** Begin Document text **

Article: 2016
By Ken Tsai, February 2010

What a stunning day for a February!

We got started right around noon, and the first flight was roughly 12:30.

Dave Randall was there and brought a friend. Dave brought his Patriot out again, and also had his Excel Plus Plus. The Patriot is just amazingly rugged. It just keeps going and going. The Excel was unfortunately grounded today for extenuating circumstances – more on that in a bit.

Dave Walp and Ian showed. They brought their usual suspects: Mozzie, Blackhawk, Cheetah – Another group of amazing flyers that just keep coming back for more. They brought more rockets in the box, but these are the staples that beg to fly.

Alex and I brought along Alex’s friend Isaac. Isaac brought his Star Dart – a ~1996 (I think) vintage small Estes kit. We brought a box of stuff, and flew a ton – No Idea (a weird tube/fin combination that we had no idea what to name), an upscale Estes Neon, Madcow’s fiberglass Arcas, Cheetah, an Art Applewhite Scimitar, the TARDIS (Doctor Who) from Squirrel Works, and a vintage Estes Rigel-3.

Brad showed up with his Initiator, and had a fantastic flight on a G.

There were some other rocketeers on the field enjoying the brilliant Sunday, as well as the usual contingent of R/C plane flyers.

Isaac started the day with his Star Dart showing us the wind – none at all. Some gusts to the southeast, but nothing too worrisome.

Alex followed with “No Idea” on an D12-5. No Idea is a scratch build, ~16″ tall using BT56 tubing for the main. Yeah, it really jumps on 24mm engines. Fortunately, the large ring/fin combinations means pretty hefty drag, so it doesn’t go out of sight.

Dave Randall put his Patriot up on an AT D reload for the first composite flight of the day. Like I said, that Patriot just goes, and comes back for more.

After that, things get a little hazy for me. Dave Randall and I had exchanged emails earlier regarding L1 Cert flights at 60 Acres. With the new Class 1 definitions, it’s possible. When we arrived at the field today, Dave’s first words were “Hi, Ken. You ready for that cert flight?”

** End Document text **
** Begin Raw data **

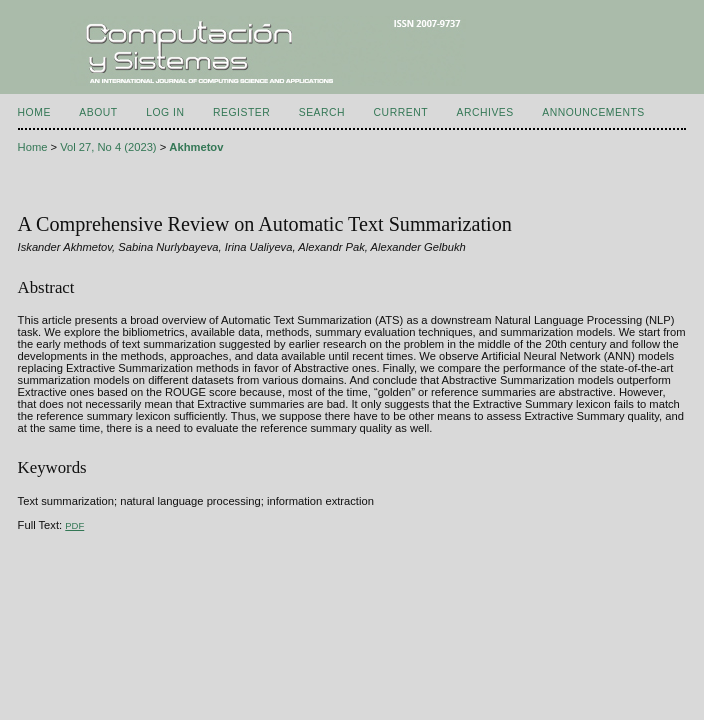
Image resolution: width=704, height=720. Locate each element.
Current (401, 112)
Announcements (593, 112)
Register (241, 112)
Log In (165, 112)
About (98, 112)
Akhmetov (196, 147)
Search (322, 112)
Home (34, 112)
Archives (484, 112)
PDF (74, 525)
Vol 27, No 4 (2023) (108, 147)
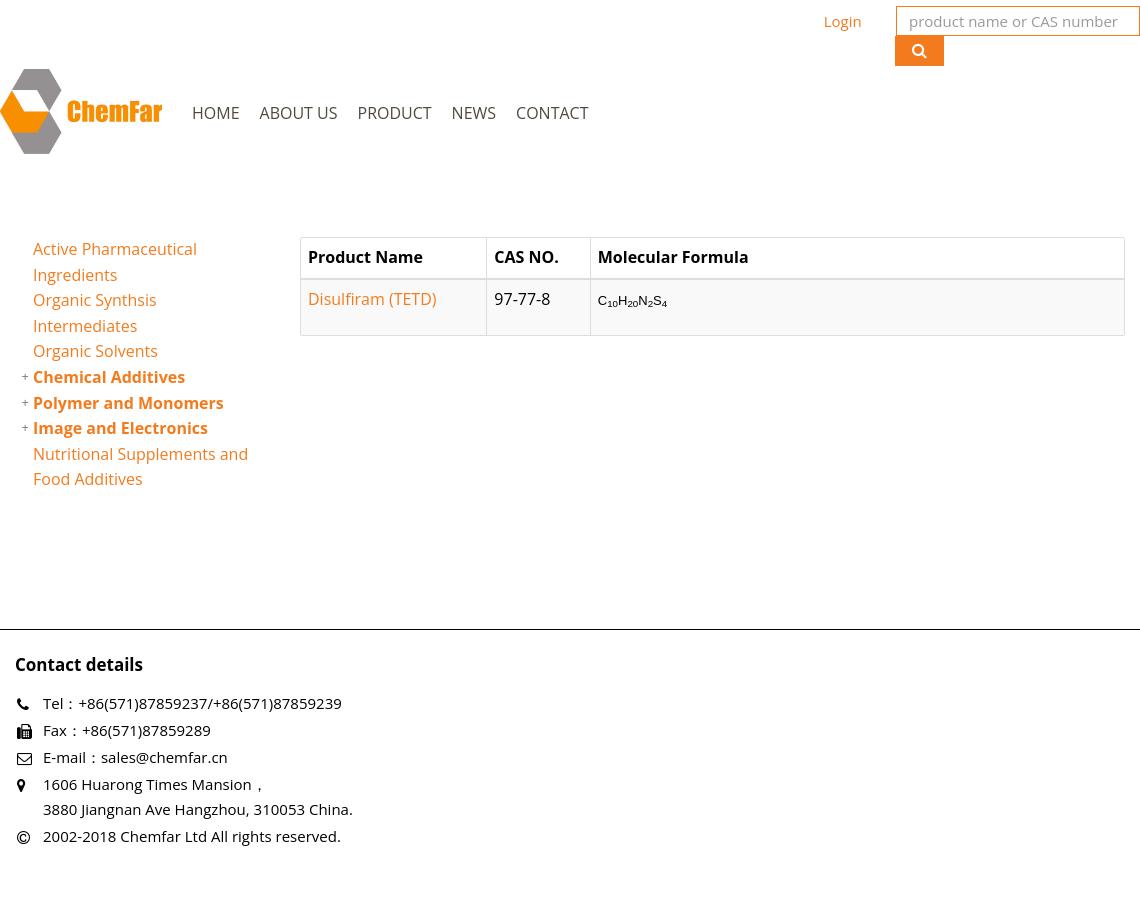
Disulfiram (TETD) (372, 299)
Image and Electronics (120, 428)
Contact (552, 113)
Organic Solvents (95, 351)
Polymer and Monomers (128, 403)
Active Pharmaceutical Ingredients (115, 262)
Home (216, 113)
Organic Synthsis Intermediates (95, 313)
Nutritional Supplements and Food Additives (140, 467)
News (474, 113)
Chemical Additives (109, 377)
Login (843, 21)
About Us (299, 113)
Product (395, 113)
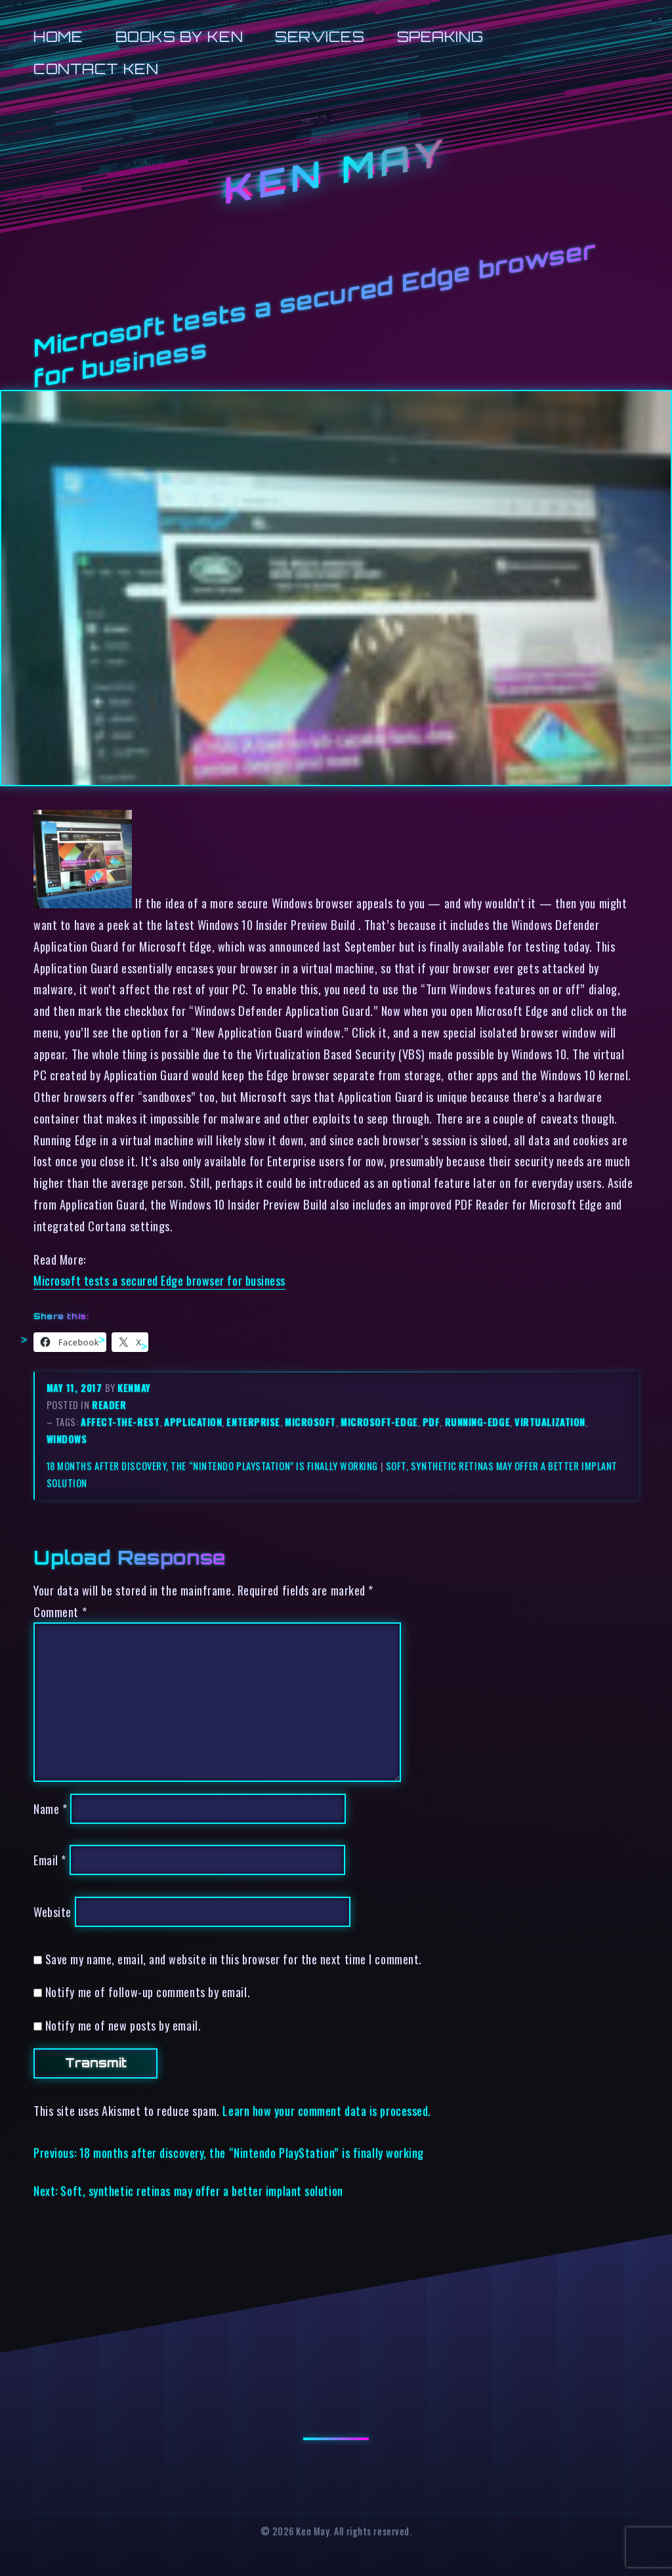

** End Raw data **

- Given instruction A
In the rocket launch article, do these statements agree with the text? (i) The first flight of the day went up at roughly 12:30. (ii) Dave Randall's Excel Plus Plus flew that day. (iii) Isaac's Star Dart showed strong wind on the field. Answer yes or no for each, quoting the deciding words.
- Given instruction B
Return the part of the rocket launch article between "Dave Walp and" and "flight on a G.", inclusive.

- Complete output A
(i) Yes: "the first flight was roughly 12:30."
(ii) No: "The Excel was unfortunately grounded today for extenuating circumstances"
(iii) No: "showing us the wind – none at all."

- Complete output B
Dave Walp and Ian showed. They brought their usual suspects: Mozzie, Blackhawk, Cheetah – Another group of amazing flyers that just keep coming back for more. They brought more rockets in the box, but these are the staples that beg to fly.

Alex and I brought along Alex’s friend Isaac. Isaac brought his Star Dart – a ~1996 (I think) vintage small Estes kit. We brought a box of stuff, and flew a ton – No Idea (a weird tube/fin combination that we had no idea what to name), an upscale Estes Neon, Madcow’s fiberglass Arcas, Cheetah, an Art Applewhite Scimitar, the TARDIS (Doctor Who) from Squirrel Works, and a vintage Estes Rigel-3.

Brad showed up with his Initiator, and had a fantastic flight on a G.